__Task brief__
Please reproduce exactly, and only, the line containing "Given: Click the David Chen author name" and every line after it to the end of the records below, leaving out all pictures.

__Supplied data__
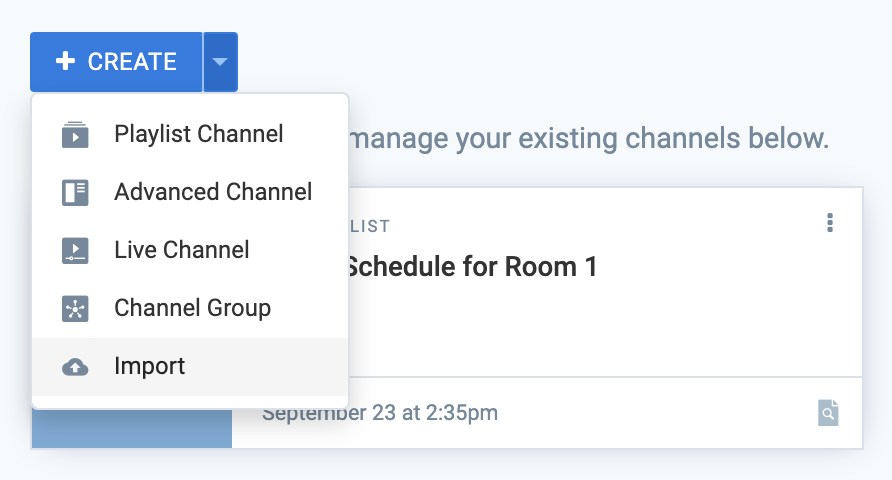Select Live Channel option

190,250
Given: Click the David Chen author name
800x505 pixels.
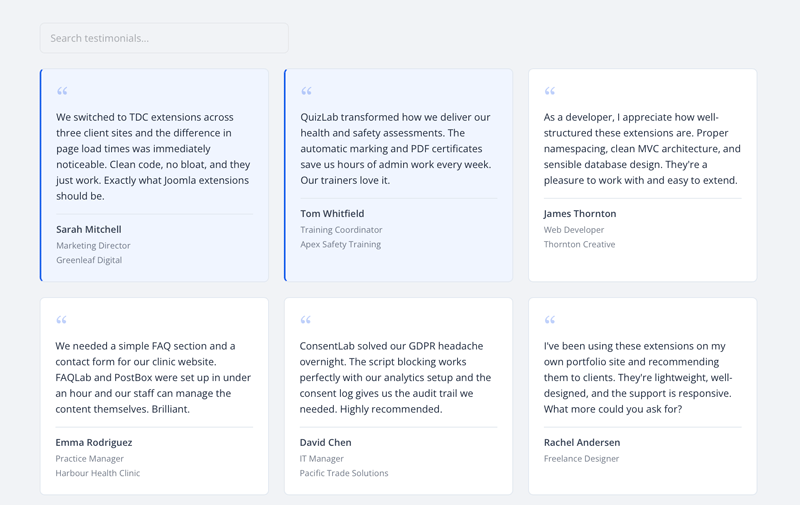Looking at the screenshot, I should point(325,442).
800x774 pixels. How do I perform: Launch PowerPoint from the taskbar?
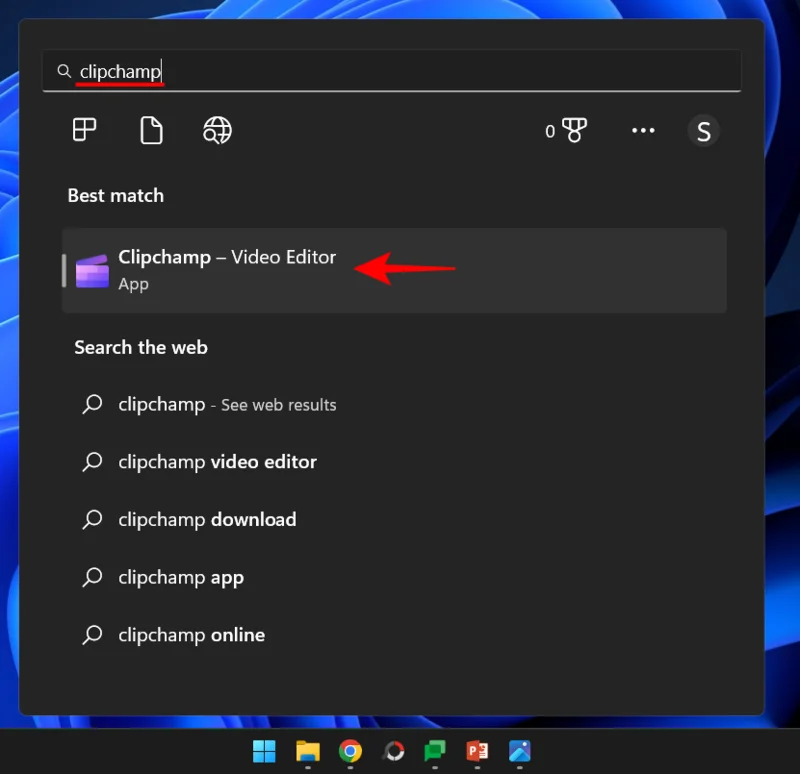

__Output for this exercise__
Given: Click the David Chen author name
800x505 pixels.
Looking at the screenshot, I should point(325,442).
800x774 pixels. How do I perform: Launch PowerPoint from the taskbar?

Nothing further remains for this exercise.